FAO: greenhouse gases from meat-eating are still increasing

Global livestock farming is responsible for 12 percent of human greenhouse gas emissions, according to a new study from the Food and Agriculture Organization (FAO). This share will increase further due to increasing meat consumption. That is why the UN Food Organization mainly recommends making the production of meat products more efficient.

With continued economic growth and ongoing urbanization worldwide, meat consumption is also growing, the study continues. Due to the growth of the world population, the consumption of animal proteins will increase by about a fifth (21%) between 2020 and 2050, reports Dow Jones News. Avoiding meat consumption would only have a limited impact on this.

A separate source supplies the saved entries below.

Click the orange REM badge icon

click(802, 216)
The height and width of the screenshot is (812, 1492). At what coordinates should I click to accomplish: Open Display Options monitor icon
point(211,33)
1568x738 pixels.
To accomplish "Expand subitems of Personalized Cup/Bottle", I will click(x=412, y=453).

In 2015, 810 million tons of milk, 78 million tons of eggs and 330 million tons of meat were produced worldwide, according to the study. Livestock in particular produces high greenhouse gas emissions; according to the research, this share is 62%.

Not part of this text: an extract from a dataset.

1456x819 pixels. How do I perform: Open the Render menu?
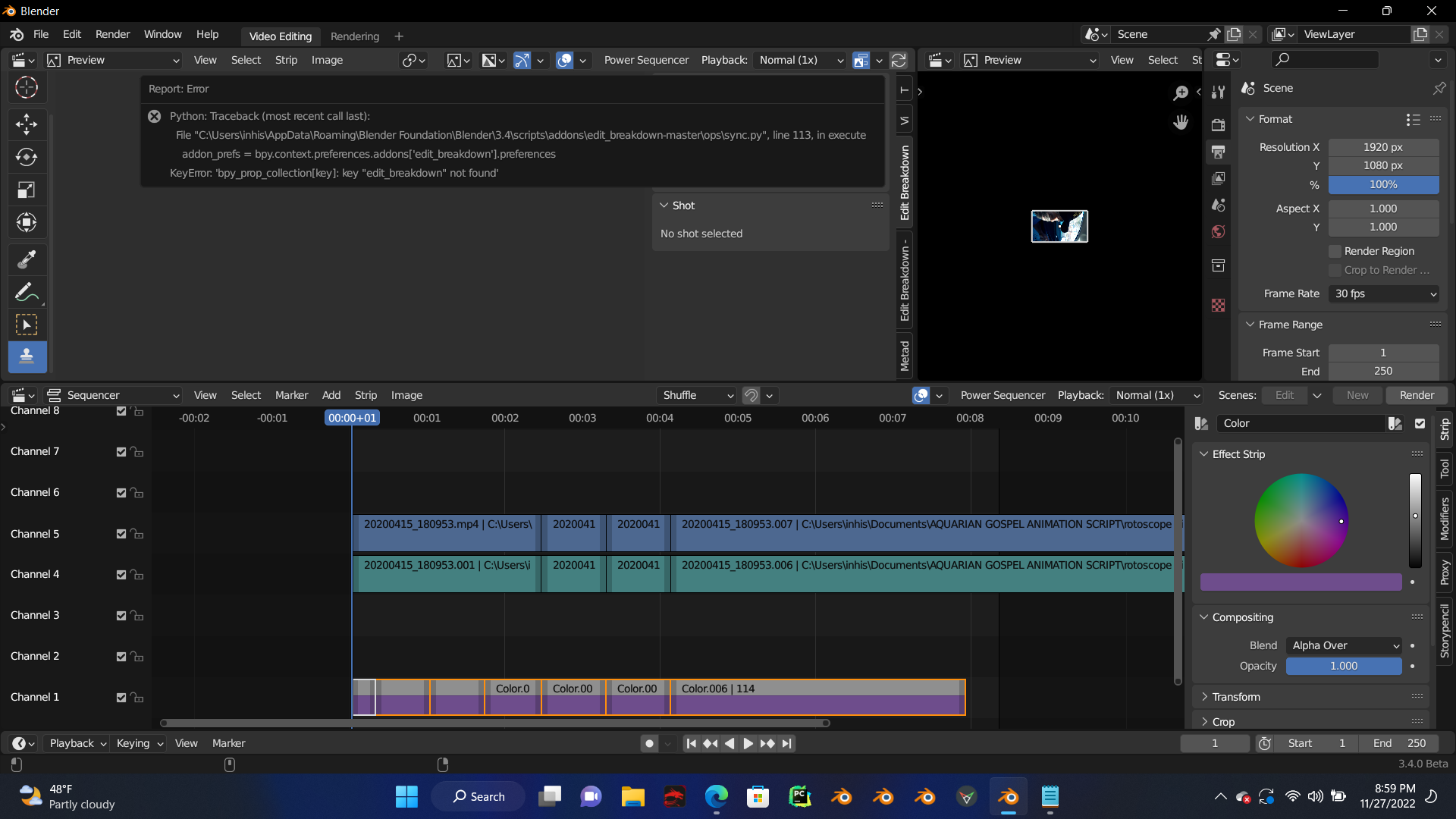tap(112, 34)

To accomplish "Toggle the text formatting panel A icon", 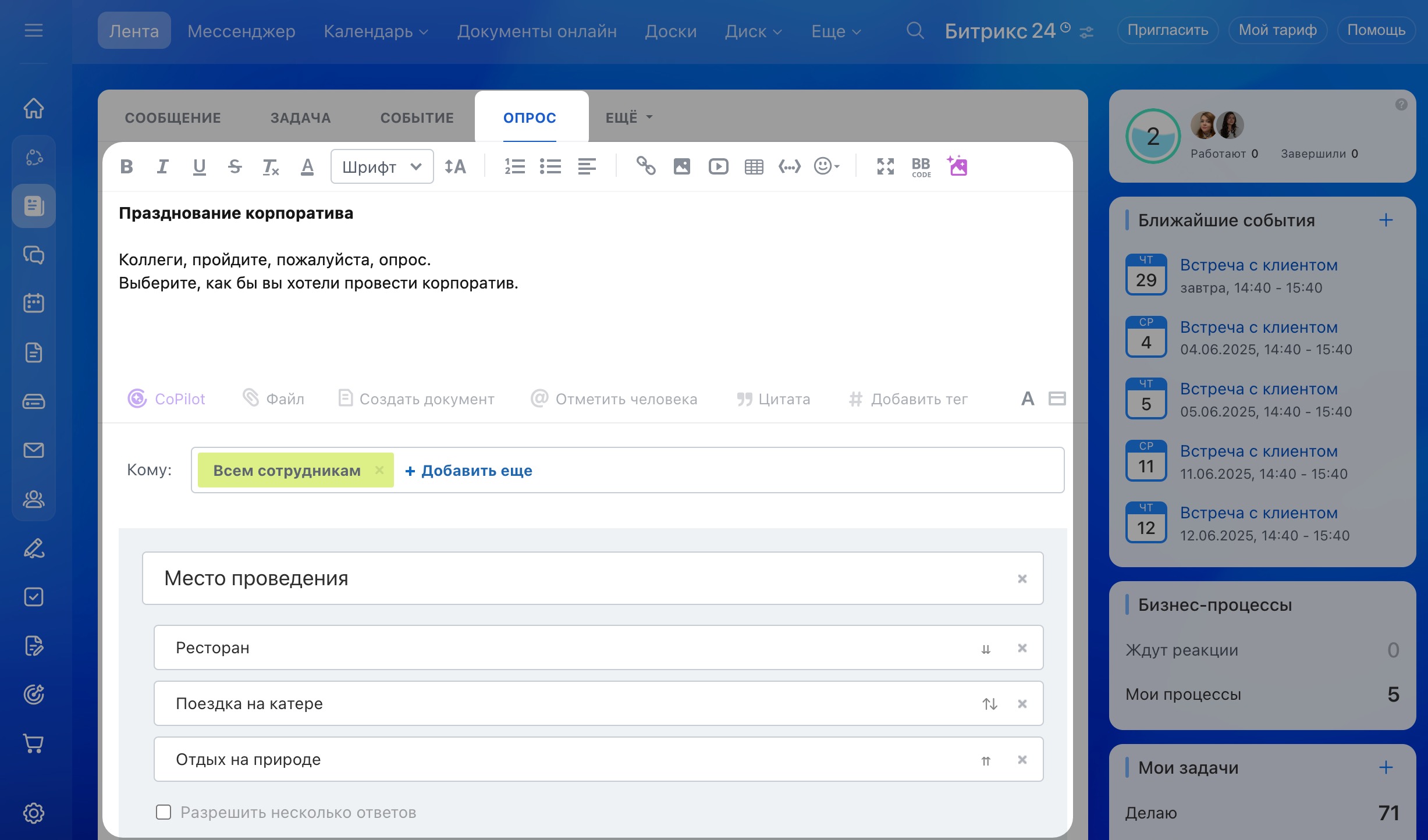I will tap(1028, 399).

Pig farming accounts for 14%, poultry for 9%, buffalo for 8%, and sheep and goats for 7%. In terms of the final product, meat production is responsible for 67% of greenhouse gases, milk for 30% and eggs for 3%.

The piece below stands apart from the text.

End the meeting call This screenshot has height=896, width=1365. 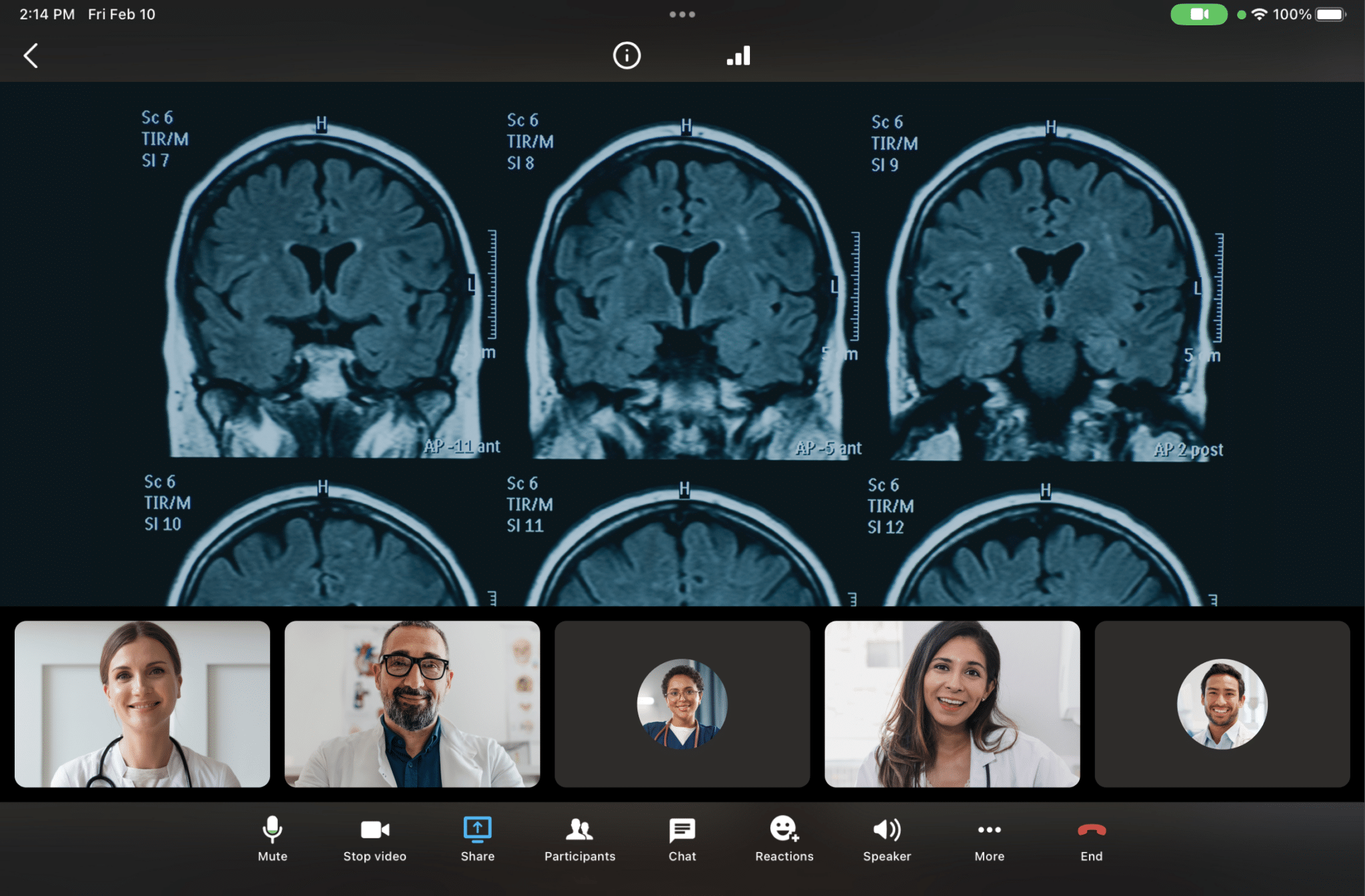tap(1091, 839)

Most emissions – approximately 60% – arise directly from flatulence and animal feces, the remaining approximately 40% arise indirectly, for example through the production of pesticides and fertilizers for animal feed, through livestock transport and through the clearing of primeval forest for fields and plantations to produce livestock feed.

The FAO recommends that the most effective way to reduce emissions from livestock farming is to increase productivity throughout the production chain. An example is higher milk production per cow. Other suggestions include improved breeding or means to improve animal digestion.

Avoiding meat consumption – especially in rich countries – is also a way to reduce emissions, according to the FAO study. However, the impact is limited, especially if the fruits and vegetables consumed instead are grown in energy-guzzling greenhouses or transported by air.